Юрген задумался. Ясно, что хорошо было бы не называть своего настоящего имени и, таким образом, не поднимать вопроса о том, в Раю или в Аду находится Юрген. Затем он вспомнил про заклинание Магистра Филолога, которое дважды применял неправильно. И Юрген откашлялся, посчитав, что сейчас понимает, как надлежащим образом пользоваться заклинанием.

– Вероятно, – говорит Юрген, – мне не следует рассказывать, кто я такой. Но что за жизнь без доверия друг к другу? Кроме того, ты кажешься вполне благоразумным мальчиком.
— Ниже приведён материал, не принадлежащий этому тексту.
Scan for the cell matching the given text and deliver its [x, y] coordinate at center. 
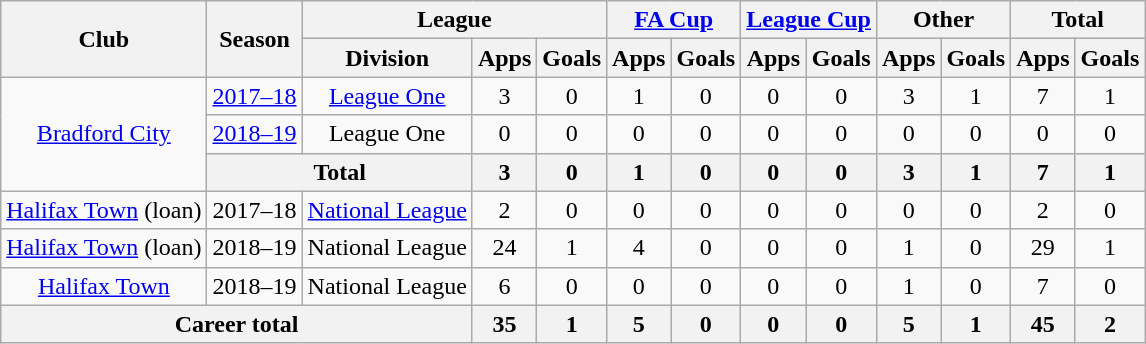
35 [504, 324]
29 [1043, 248]
League [454, 20]
Season [254, 39]
24 [504, 248]
Career total [237, 324]
Bradford City [104, 134]
Club [104, 39]
Division [387, 58]
FA Cup [674, 20]
League Cup [809, 20]
45 [1043, 324]
6 [504, 286]
4 [639, 248]
Halifax Town [104, 286]
Other [943, 20]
Поэтому я сообщу тебе по секрету, что я – Папа Римский Иоанн Двадцатый, регент Небес на Земле, сейчас посещающий это место по небесным делам, которые я не волен разглашать по причинам, которые молодому человеку твоего необычайного ума сразу же придут в голову.

– Ну и ну, это забавно! Подождите-ка минутку! – крикнул ангелочек.

Его сияющее личико исчезло вместе с каштановыми кудрями. А Юрген внимательно перечел заклинание Магистра Филолога.

– Да, по-моему я нашел способ использовать подобную магию, – замечает он.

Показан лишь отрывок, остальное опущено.